Warning: Some of the content in this post is of a personal nature which some readers may find offensive (tongue firmly in cheek).
It is said (by that illusive person ‘they say‘) that it ‘takes one to know one’. I’m talking about the committed walker. It is not difficult to spot them: the walker-with-purpose. They are different. Different from the dog-walker out for a ramble with the pooch; different from the afternoon strollers walking off the Sunday roast and definitely different from the tourist who always manages to look just a little bit dazed. No. They stick out from the crowd in a far more arresting way. They have an expression on their face that is totally focused on the task in hand. They often have a ‘rugged’ look about them and carry a small (sometimes large) rucksack with essential items: water bottle, map, shower macs, note-book perhaps and they are dressed in earnest. By that I mean, they wear proper, serious walking shoes/boots and evident layers of clothing that are ready to be whisked on or off at a moment’s notice according to weather conditions. They even bend forward in their act of walking as if their head is propelling them to move forwards. All the signs indicate purpose.
I passed one such character yesterday who held a notebook in his hand on which was written a load of stuff in pencil. How I would love to have stopped and asked him about the secrets of that notebook. Was he a writer / poet……or were these directions he had scribbled out for himself? He wore an invisible bubble around him and I felt unable to penetrate his private mission had I even had the nerve to do so. One instinctively knows when to leave well alone. This was not a time to intrude on a mindset obviously intent on some sort of inner journey. These people seem to occupy a space between the physical world and a private ‘other’ world lost in thought.
I still consider myself an apprentice walker. I’ve had over half a century to hone this particular craft but there is a lot to learn about the ways of the path and I am in the process of establishing my own etiquette, and more importantly, trying to find a way of integrating it into my creative practice in such a way that is meaningful and based on my own experience.
Knowing your limitations should never hold you back but I have learned to pace myself. A twisted ankle means weeks of painful bruising and time off for healing, so a lot of my time spent walking is watching where I put my feet. However, there is a section of my daily walk between two gates where there is a small incline. I have started to use this section to gently jog along to build up my core strength. I say jog, it’s more like an ungainly stagger. You see, I wasn’t designed to run….and those sisters out there who have been ‘blessed’ with an ample bosom will sympathise with me. But I’ve brought myself a new ‘over-the-shoulder-boulder-holder (Two Ronnies) sports bra which makes trotting more bearable, and I kid myself that the last part of this particular stretch is flatter so will be easier.
The other item on my essentials list is a ‘hiking’ stick….the carbon-fibre kind as opposed to the oap kind. (I did have two but lost one along the way.) This is an invaluable aid as an extension of my arm for steadying myself on uneven ground, a lever to pole-vault puddles or ditches, and shepherding dogs into the curbside.
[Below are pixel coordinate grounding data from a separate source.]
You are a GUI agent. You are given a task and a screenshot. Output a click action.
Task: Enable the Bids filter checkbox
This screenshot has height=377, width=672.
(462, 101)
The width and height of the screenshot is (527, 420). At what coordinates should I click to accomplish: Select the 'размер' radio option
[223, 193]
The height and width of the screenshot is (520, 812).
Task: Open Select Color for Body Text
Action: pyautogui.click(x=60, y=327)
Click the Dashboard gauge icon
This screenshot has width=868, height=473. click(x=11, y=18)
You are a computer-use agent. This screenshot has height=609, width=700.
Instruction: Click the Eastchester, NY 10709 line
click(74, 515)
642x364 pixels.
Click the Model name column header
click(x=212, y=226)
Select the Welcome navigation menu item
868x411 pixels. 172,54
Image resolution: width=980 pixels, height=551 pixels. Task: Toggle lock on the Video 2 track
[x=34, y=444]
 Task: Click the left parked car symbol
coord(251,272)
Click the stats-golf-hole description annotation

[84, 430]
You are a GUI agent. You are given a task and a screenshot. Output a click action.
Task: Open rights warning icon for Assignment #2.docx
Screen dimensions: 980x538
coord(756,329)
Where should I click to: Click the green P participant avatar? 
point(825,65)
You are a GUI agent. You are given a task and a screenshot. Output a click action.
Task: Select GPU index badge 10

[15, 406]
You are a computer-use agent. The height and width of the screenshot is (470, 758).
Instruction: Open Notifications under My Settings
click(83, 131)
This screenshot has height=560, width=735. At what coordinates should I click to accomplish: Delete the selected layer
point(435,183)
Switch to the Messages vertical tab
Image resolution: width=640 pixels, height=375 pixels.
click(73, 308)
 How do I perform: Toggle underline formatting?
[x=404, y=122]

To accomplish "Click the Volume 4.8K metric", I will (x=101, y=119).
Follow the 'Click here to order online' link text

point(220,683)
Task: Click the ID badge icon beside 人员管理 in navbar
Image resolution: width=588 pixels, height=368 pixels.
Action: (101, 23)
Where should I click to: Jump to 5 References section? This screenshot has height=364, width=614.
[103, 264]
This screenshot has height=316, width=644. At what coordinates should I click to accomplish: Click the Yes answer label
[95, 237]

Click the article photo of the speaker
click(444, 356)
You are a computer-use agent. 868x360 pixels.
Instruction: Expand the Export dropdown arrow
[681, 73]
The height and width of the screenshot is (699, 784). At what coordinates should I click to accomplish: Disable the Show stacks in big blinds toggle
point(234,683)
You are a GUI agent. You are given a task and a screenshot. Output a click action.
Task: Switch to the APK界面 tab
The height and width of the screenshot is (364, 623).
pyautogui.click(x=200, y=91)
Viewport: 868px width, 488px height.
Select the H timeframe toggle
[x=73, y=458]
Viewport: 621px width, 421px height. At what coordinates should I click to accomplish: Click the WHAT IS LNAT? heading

It is also a useful back-scratcher, or a fly switch in the same way that a horse might use his tail. Those horse flies are particularly pesky at the moment.
All the images for this post are anachronistic as I have chosen to use artworks that come out of different periods in my practice. As with everything in life, your knowledge is mostly based on your past experience and walking is no different. The difference is in the degree of intention and I shall continue to endeavor to find my own way of walking with purpose.